▶ [Items from a data source]
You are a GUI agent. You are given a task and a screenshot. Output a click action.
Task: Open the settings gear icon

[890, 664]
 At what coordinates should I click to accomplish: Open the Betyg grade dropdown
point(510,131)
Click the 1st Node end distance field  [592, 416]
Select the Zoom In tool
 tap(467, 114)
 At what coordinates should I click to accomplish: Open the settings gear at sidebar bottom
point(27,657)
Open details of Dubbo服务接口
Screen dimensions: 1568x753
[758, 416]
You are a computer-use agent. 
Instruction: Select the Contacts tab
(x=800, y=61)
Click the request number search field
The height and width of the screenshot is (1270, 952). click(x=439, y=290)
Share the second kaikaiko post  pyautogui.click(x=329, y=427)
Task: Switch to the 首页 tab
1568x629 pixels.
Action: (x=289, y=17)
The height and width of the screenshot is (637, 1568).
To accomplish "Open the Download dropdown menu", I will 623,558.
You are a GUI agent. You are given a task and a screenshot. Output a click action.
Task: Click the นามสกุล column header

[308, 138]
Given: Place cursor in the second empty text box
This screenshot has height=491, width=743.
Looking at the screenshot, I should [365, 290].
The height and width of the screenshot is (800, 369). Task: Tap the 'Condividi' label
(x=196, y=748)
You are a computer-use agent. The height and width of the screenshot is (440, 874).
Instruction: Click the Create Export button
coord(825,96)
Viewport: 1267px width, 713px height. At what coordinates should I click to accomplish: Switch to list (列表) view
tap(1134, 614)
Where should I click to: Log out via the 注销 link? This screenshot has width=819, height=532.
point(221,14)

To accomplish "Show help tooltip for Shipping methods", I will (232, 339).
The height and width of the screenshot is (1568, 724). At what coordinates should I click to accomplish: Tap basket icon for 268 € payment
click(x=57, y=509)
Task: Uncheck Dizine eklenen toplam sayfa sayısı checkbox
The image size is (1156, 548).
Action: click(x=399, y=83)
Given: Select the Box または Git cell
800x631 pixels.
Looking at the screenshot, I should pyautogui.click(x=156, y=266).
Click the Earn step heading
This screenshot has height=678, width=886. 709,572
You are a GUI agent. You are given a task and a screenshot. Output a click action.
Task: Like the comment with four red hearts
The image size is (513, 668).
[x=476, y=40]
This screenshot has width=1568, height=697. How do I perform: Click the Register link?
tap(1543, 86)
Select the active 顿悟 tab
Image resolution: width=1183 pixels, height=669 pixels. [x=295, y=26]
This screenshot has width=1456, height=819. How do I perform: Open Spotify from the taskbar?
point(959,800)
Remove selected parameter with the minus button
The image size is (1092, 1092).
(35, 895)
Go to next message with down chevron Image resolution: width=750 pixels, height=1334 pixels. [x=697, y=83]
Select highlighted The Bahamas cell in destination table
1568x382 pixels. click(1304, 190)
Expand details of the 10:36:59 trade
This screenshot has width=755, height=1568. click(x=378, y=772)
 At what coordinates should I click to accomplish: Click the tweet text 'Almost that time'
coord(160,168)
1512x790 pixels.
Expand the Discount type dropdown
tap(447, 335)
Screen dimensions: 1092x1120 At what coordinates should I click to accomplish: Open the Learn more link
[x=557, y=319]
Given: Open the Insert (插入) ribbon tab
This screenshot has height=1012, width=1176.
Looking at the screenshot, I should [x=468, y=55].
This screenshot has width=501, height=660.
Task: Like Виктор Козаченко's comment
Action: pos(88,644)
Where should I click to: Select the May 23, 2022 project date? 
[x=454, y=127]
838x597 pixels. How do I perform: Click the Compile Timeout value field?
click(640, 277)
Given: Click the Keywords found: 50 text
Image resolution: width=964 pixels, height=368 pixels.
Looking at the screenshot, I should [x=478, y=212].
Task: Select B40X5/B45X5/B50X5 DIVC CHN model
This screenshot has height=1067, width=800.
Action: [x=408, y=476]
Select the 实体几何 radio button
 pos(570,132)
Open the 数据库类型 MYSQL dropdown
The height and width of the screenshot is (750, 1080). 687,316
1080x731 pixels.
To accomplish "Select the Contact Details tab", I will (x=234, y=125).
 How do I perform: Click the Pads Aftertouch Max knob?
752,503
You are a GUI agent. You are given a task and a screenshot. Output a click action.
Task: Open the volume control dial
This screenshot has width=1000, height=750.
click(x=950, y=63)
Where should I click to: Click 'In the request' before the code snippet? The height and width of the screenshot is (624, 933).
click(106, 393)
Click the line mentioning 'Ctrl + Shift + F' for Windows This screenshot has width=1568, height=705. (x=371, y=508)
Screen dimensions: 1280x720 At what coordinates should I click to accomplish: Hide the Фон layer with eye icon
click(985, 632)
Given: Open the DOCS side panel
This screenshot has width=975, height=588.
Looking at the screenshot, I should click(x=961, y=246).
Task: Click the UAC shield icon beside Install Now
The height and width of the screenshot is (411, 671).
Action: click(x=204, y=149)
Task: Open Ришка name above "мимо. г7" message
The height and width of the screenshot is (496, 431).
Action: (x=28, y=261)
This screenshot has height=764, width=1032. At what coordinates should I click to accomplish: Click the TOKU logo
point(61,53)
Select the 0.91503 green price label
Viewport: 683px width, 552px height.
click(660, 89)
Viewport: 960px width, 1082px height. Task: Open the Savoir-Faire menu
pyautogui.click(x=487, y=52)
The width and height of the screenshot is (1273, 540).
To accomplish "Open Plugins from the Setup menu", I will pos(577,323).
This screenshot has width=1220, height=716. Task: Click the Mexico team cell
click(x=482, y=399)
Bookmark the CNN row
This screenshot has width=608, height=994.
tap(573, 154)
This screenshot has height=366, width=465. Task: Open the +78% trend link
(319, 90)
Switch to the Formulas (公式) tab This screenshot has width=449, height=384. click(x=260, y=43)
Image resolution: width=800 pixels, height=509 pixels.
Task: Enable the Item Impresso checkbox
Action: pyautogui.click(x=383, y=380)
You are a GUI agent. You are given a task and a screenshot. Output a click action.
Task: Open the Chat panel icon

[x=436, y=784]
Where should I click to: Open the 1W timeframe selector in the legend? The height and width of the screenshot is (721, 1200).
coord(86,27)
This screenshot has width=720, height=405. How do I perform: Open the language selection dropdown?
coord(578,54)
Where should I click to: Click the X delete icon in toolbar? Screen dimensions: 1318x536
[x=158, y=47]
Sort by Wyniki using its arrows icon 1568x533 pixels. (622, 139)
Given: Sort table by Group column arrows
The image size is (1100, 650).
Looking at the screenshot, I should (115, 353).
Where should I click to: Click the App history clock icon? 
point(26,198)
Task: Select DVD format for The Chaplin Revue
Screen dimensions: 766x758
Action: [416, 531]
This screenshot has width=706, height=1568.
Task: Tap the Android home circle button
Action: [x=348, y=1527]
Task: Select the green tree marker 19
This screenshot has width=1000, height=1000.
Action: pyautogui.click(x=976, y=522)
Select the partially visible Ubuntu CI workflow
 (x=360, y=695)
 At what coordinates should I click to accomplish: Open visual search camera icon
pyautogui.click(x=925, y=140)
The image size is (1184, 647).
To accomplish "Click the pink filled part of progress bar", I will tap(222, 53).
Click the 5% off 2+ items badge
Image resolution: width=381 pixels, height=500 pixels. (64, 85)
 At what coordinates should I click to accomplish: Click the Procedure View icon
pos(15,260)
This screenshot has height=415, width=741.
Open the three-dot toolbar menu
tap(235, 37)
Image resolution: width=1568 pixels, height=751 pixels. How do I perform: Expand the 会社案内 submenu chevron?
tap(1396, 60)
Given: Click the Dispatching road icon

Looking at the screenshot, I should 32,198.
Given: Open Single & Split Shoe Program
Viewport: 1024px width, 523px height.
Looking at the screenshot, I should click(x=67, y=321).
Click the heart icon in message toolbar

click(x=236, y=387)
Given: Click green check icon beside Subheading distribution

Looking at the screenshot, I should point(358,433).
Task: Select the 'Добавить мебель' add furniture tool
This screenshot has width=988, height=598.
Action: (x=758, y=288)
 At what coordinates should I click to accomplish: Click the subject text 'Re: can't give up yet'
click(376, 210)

▶ [WHAT NEEDS TO BE DONE] The answer is the run of lines above from the line containing "Select highlighted The" through the line containing "Task: Open Ришка", copied exactly and alone.

▶ [SOLUTION]
Select highlighted The Bahamas cell in destination table
1568x382 pixels. click(1304, 190)
Expand details of the 10:36:59 trade
This screenshot has width=755, height=1568. click(x=378, y=772)
 At what coordinates should I click to accomplish: Click the tweet text 'Almost that time'
coord(160,168)
1512x790 pixels.
Expand the Discount type dropdown
tap(447, 335)
Screen dimensions: 1092x1120 At what coordinates should I click to accomplish: Open the Learn more link
[x=557, y=319]
Given: Open the Insert (插入) ribbon tab
This screenshot has height=1012, width=1176.
Looking at the screenshot, I should [x=468, y=55].
This screenshot has width=501, height=660.
Task: Like Виктор Козаченко's comment
Action: pos(88,644)
Where should I click to: Select the May 23, 2022 project date? 
[x=454, y=127]
838x597 pixels. How do I perform: Click the Compile Timeout value field?
click(640, 277)
Given: Click the Keywords found: 50 text
Image resolution: width=964 pixels, height=368 pixels.
Looking at the screenshot, I should [x=478, y=212].
Task: Select B40X5/B45X5/B50X5 DIVC CHN model
This screenshot has height=1067, width=800.
Action: [x=408, y=476]
Select the 实体几何 radio button
 pos(570,132)
Open the 数据库类型 MYSQL dropdown
The height and width of the screenshot is (750, 1080). 687,316
1080x731 pixels.
To accomplish "Select the Contact Details tab", I will (x=234, y=125).
 How do I perform: Click the Pads Aftertouch Max knob?
752,503
You are a GUI agent. You are given a task and a screenshot. Output a click action.
Task: Open the volume control dial
This screenshot has width=1000, height=750.
click(x=950, y=63)
Where should I click to: Click 'In the request' before the code snippet? The height and width of the screenshot is (624, 933).
click(106, 393)
Click the line mentioning 'Ctrl + Shift + F' for Windows This screenshot has width=1568, height=705. (x=371, y=508)
Screen dimensions: 1280x720 At what coordinates should I click to accomplish: Hide the Фон layer with eye icon
click(985, 632)
Given: Open the DOCS side panel
This screenshot has width=975, height=588.
Looking at the screenshot, I should click(x=961, y=246).
Task: Click the UAC shield icon beside Install Now
The height and width of the screenshot is (411, 671).
Action: click(x=204, y=149)
Task: Open Ришка name above "мимо. г7" message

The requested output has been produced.